Lygia Clark, Superficie Modulada, 1955/57 © O Mundo de Lygia Clark-Associação Cultural, Rio de Janeiro


“What I wanted was to express space itself, not to compose within it,” Lygia Clark said in 1959. In succeeding, she liberated what she saw as the “dead” picture plane from the wall, giving it unprecedented meaning.

This year marks the 100th anniversary of the famed Brazilian Neo-Concretist’s birth (she died in 1988). To celebrate her legacy, three international solo exhibitions will take place this year: One, which recently opened at the Guggenheim Museum Bilbao (through May 24th), will then open at the Peggy Guggenheim Collection in Venice on June 27th; those presentations will be followed by “Lygia Clark: Centenary,” opening at Alison Jacques Gallery in London on October 7th.
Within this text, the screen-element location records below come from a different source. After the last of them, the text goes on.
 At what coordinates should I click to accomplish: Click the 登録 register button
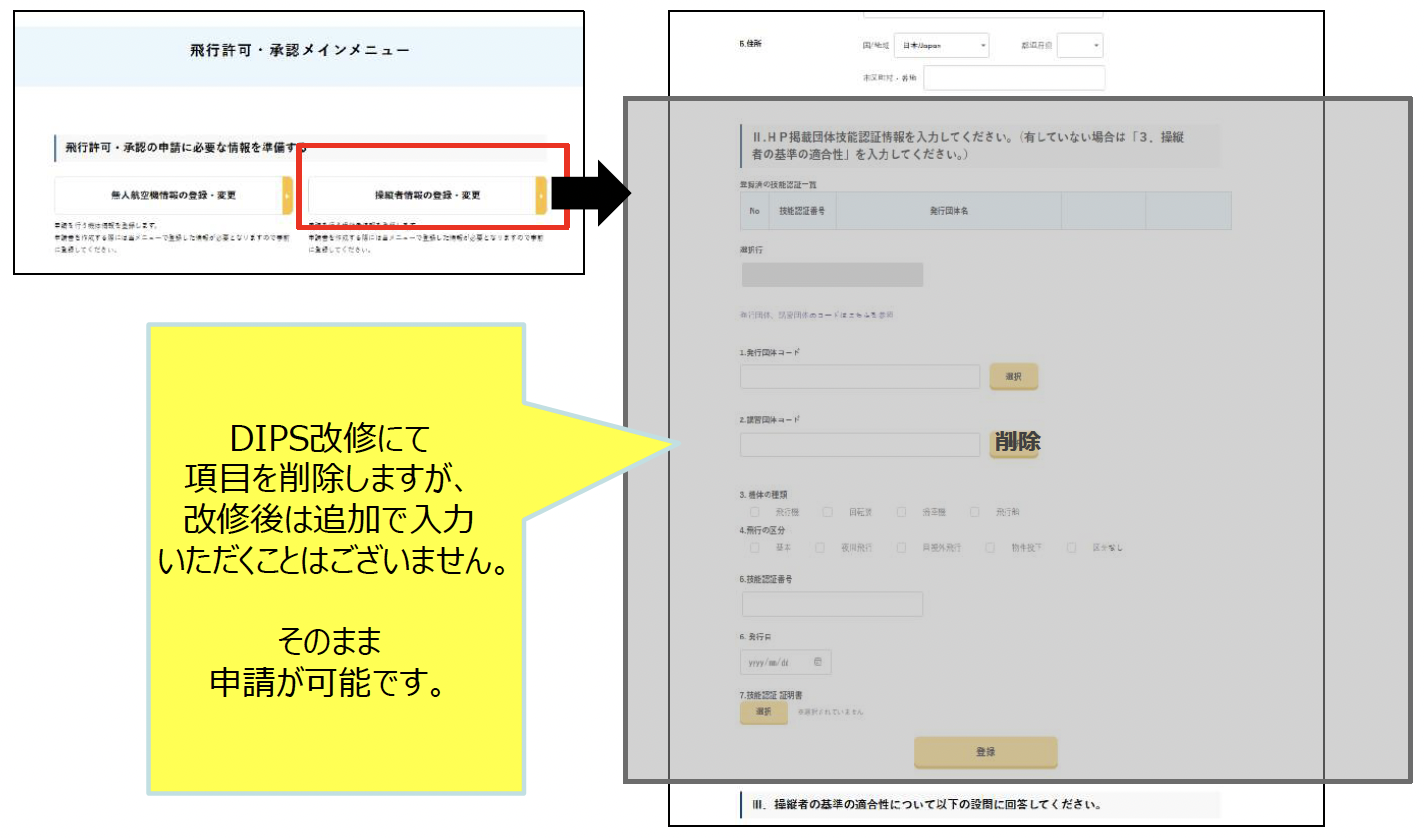[985, 752]
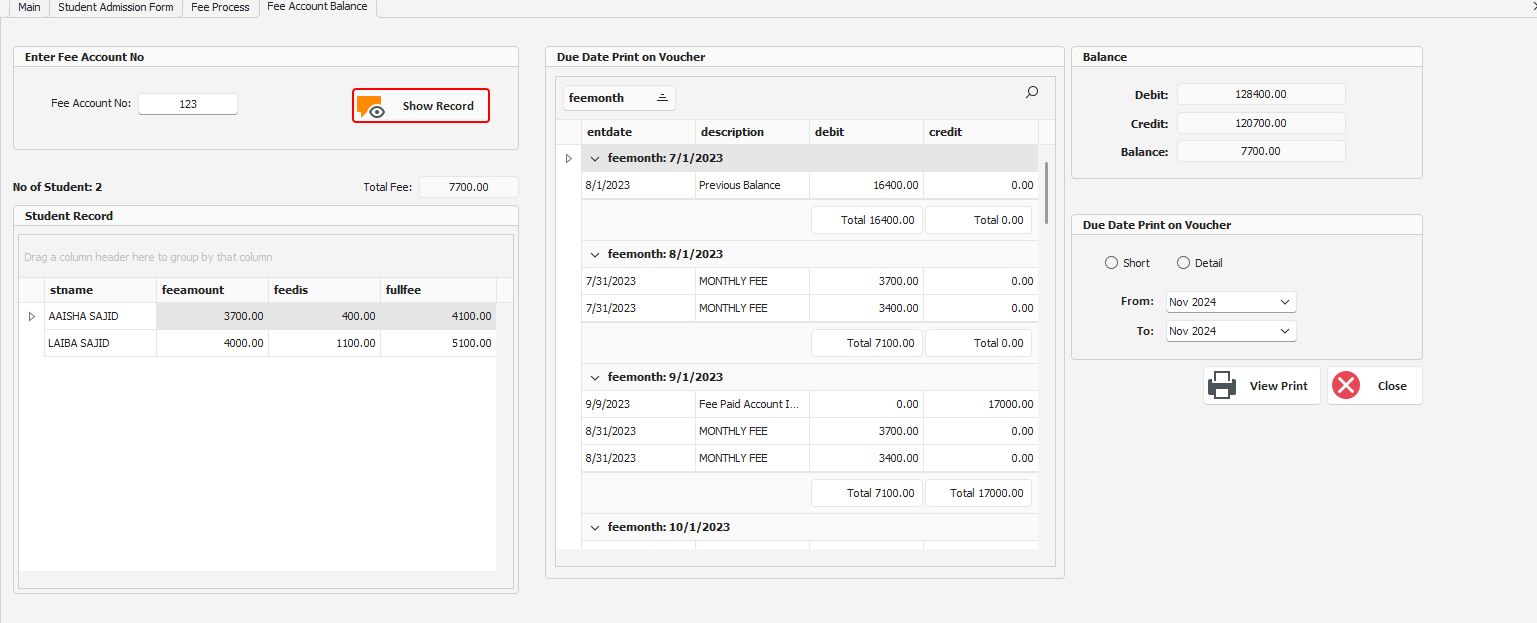1537x623 pixels.
Task: Click the search magnifier icon in voucher grid
Action: click(x=1032, y=92)
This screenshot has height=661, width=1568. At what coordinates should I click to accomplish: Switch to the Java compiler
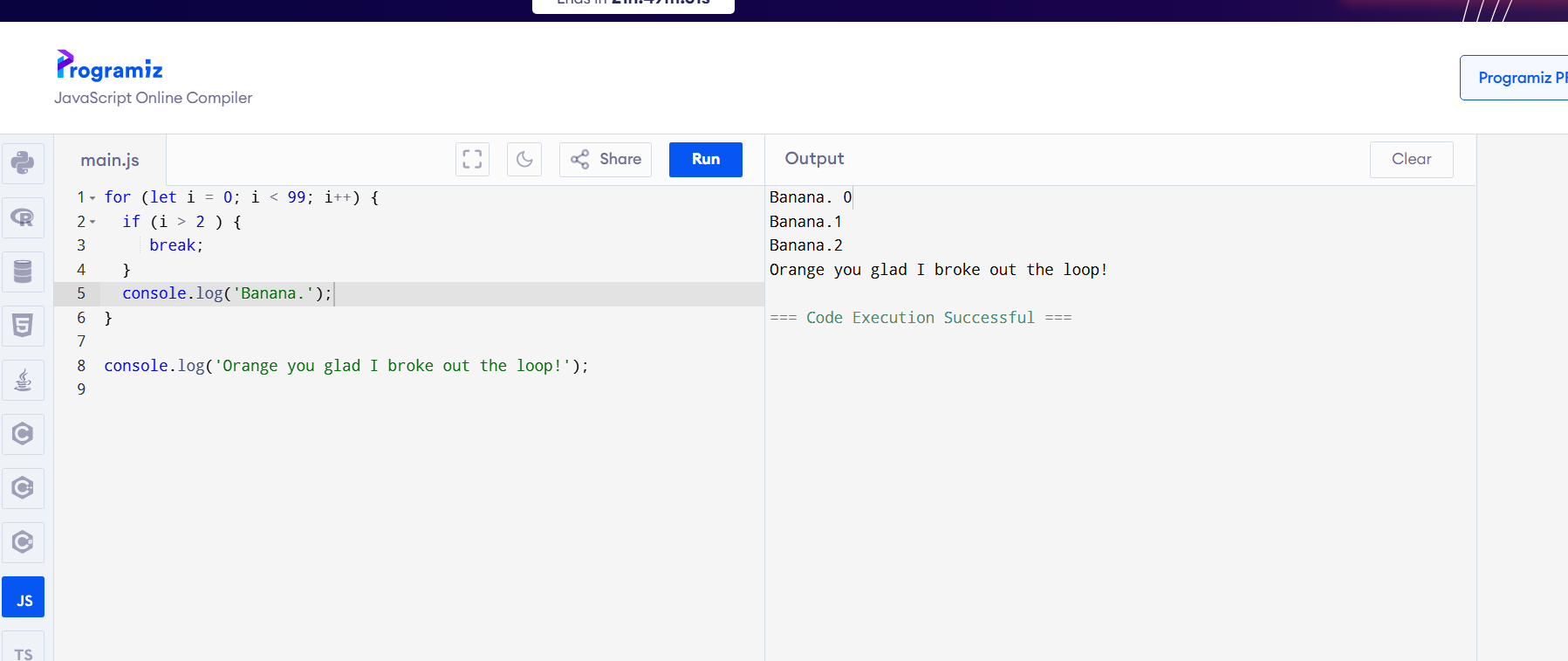tap(23, 380)
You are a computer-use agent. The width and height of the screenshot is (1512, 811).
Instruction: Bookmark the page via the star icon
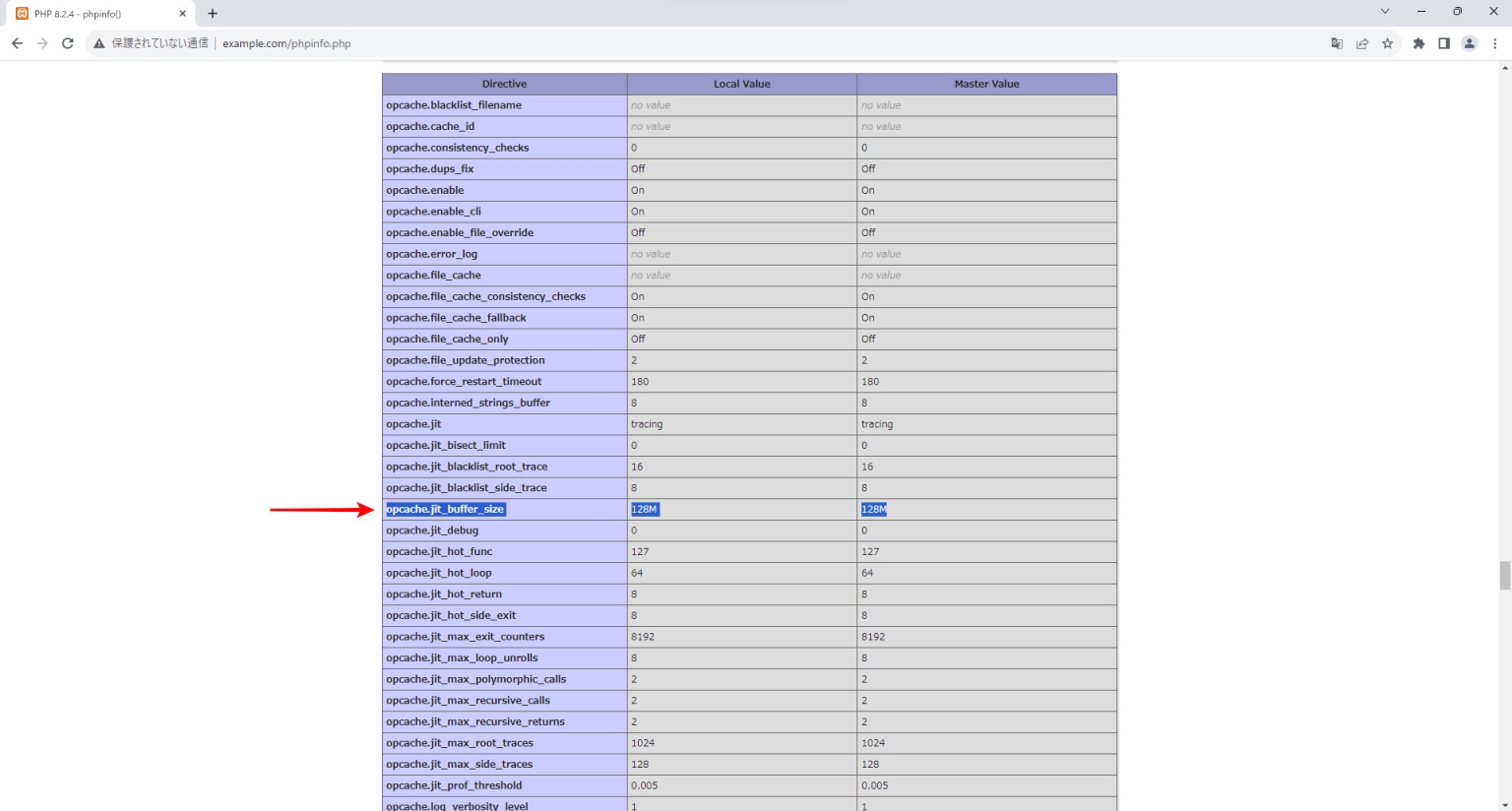(x=1388, y=43)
The artist, who was a recipient of the Guggenheim International Award in 1958 and 1960, is being celebrated by the institution in “Lygia Clark: Painting as an Experimental Field, 1948–1958,” curated by Guggenheim Bilbao associate curator Geaninne Gutiérrez-Guimarães. It covers the decade when Clark switched from figuration to the exuberant abstractions inspired by her teacher Roberto Burle Marx, then to the geometric language that led to Neo-Concretism and beyond. It is divided into three chronological groupings that, together, contextualize pivotal works in the artist’s development—including seldom-seen examples of the virtuoso handling of color that Clark gradually abandoned.

The artist emerged from a Brazilian modernist tradition spawned earlier in the 20th century, in dialogue with Cubism and Expressionism, by the likes of Anita Malfatti, Emiliano Di Cavalcanti, and Tarsila do Amaral, the latter of whom, like Clark, had studied with Fernand Léger in Paris. Though progressive, modernism in Brazil had been, until the 1950s, largely figurative, favoring themes assertive of national identity, or brasilidade. After growing directionless in the 1940s and then being influenced by the industrialization catalyzed by World War II, artists turned to the geometric abstractions proposed by the European vanguards. The building of Brasília, an entirely new and futuristic capital inaugurated in 1960, defined the national aesthetic and the political zeitgeist of that progressive era.